PixArt-α with less than 8GB VRAM

Perform the inference process of this generative image model with just 6.4GB of VRAM.

Introduction

In a previous article, we saw how to implement each component of Stable Diffusion separately to understand how they interact with each other. Thanks to this knowledge we can optimize any diffusion model for different situations, for example to decrease memory consumption or reduce inference time.

Since there is a world beyond Stable Diffusion, in this article we are going to optimize the memory usage of the photorealistic diffusion model called PixArt-α. This very creative model has been trained to generate 1024x1024 images and has a series of advantages over Stable Diffusion, being the most significant one the 90% reduction in time and costs of the training process.

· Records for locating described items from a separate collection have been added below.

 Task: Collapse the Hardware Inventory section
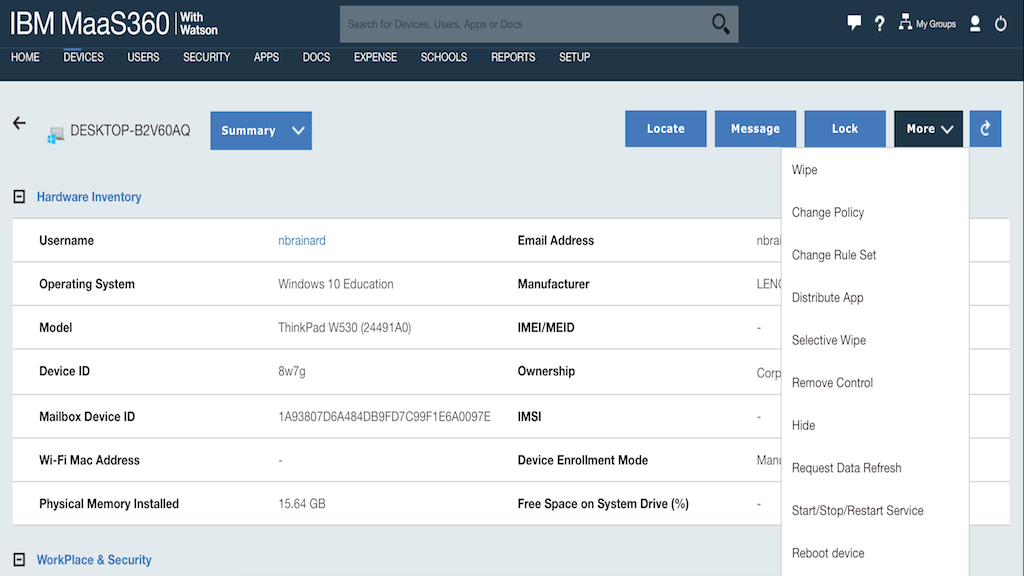tap(19, 197)
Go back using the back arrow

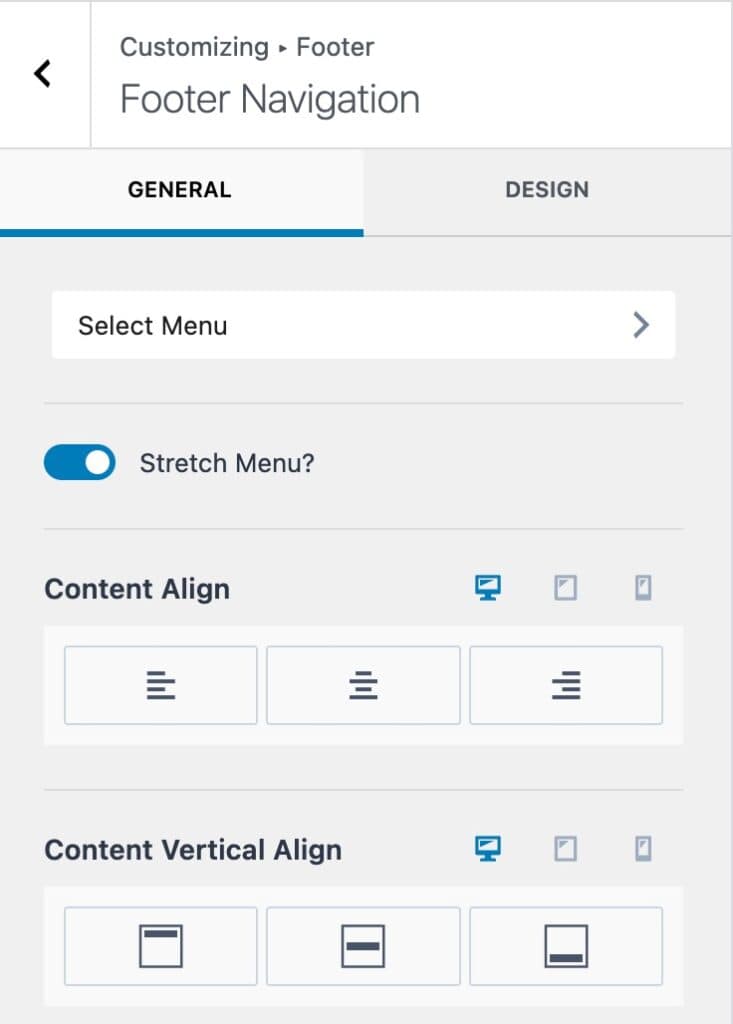(x=42, y=73)
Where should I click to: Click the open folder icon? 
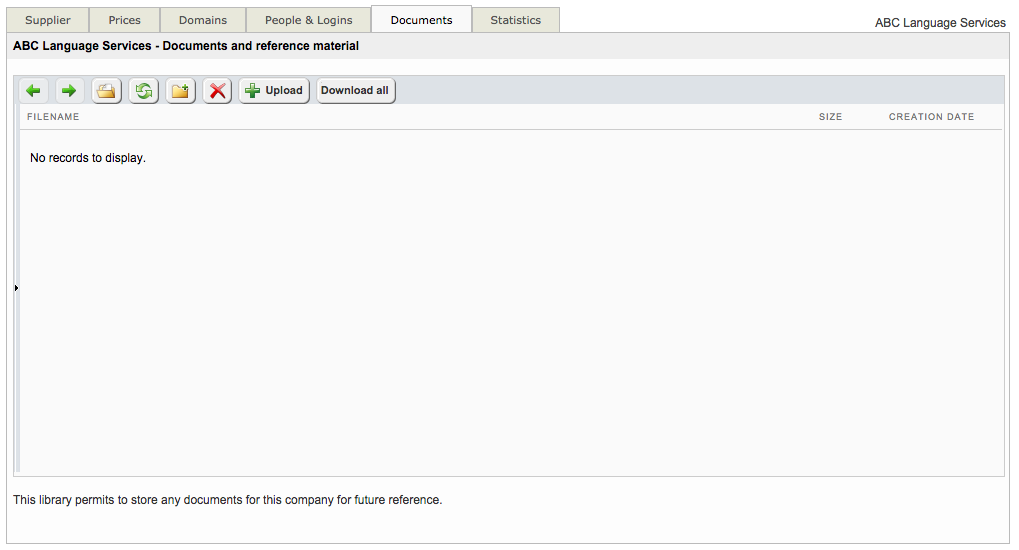point(106,91)
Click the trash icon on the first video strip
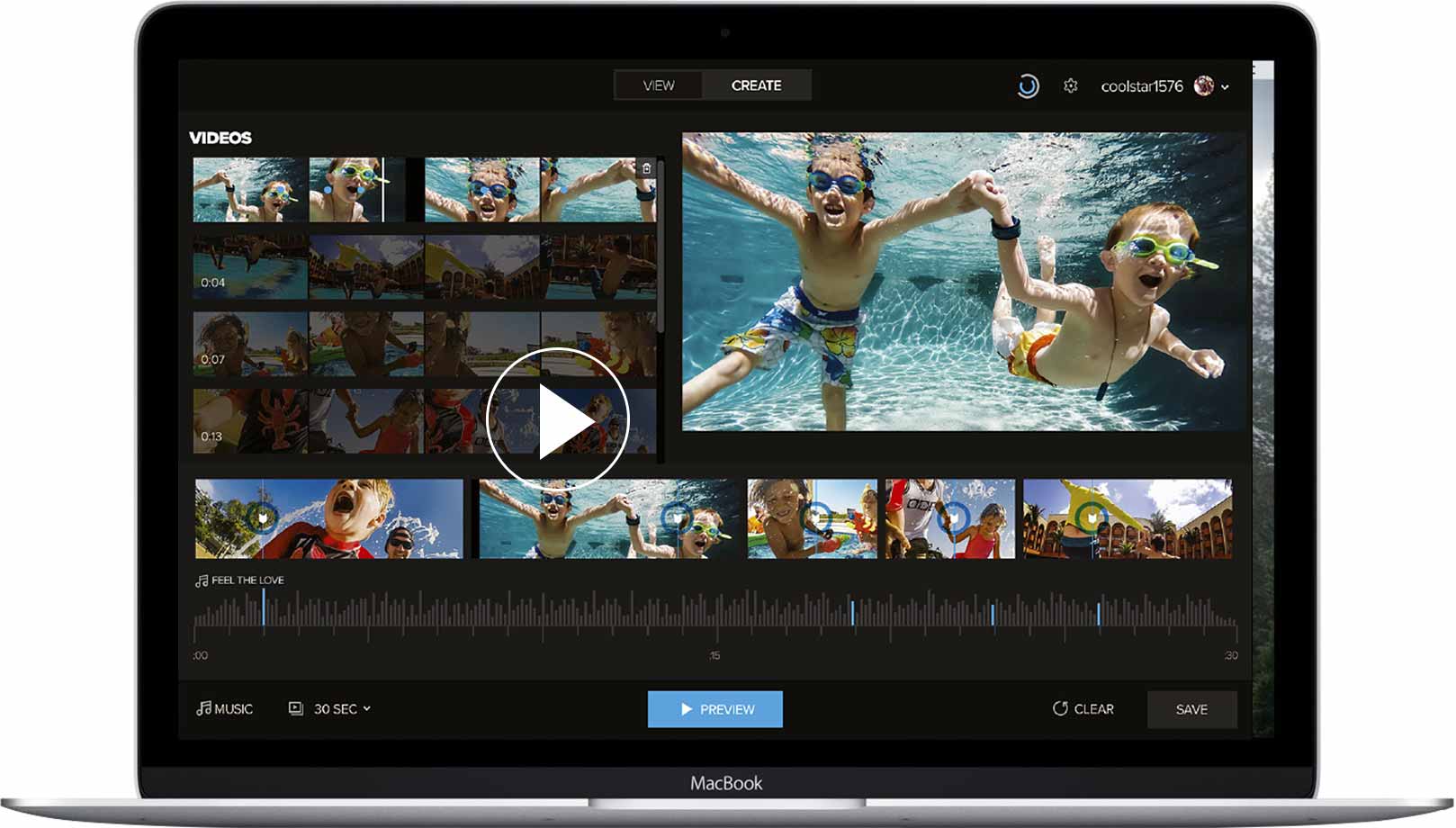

The architecture is similar to Stable Diffusion as it is a diffusion model. It employs a tokenizer (T5Tokenizer), a text encoder transformer (T5EncoderModel), a variational autoencoder (VAE), a scheduler (DPM-Solver), and for noise removal, it utilizes another transformer model (Transformer2DModel) instead of a U-Net model.

This model needs 23GB of memory but thanks to diffusers the requirements drop to 11GB. We will do it in 6.4GB.

By instantiating the model components separately we can choose when to load each component into memory, thereby never exceeding the 8GB limit and enabling the execution of this model on mid-range graphics cards. Of course, speed is compromised, but we can still generate images in just 20 seconds using an NVIDIA RTX 2070.

The official documentation has an article explaining how to run this model using less than 8GB, but it uses bitsandbytes to lower the precision of the text encoder to 8 bits, something that reduces the quality of the result. In this article we will use a different approach maintaining 16 bits of precision.

Installation of libraries

The setup is same as usual: use Python 3.10, install CUDA, create/activate a virtual environment and install the necessary libraries:

Create the virtual environment
python -m venv .venv
Enable virtual environment
# Unix
source .venv/bin/activate

# Windows
.venv\Scripts\activate
Install required libraries
pip install torch --index-url https://download.pytorch.org/whl/cu118
pip install transformers diffusers accelerate sentencepiece beautifulsoup4 ftfy

Inference process

We create the file inference.py and start writing our small application.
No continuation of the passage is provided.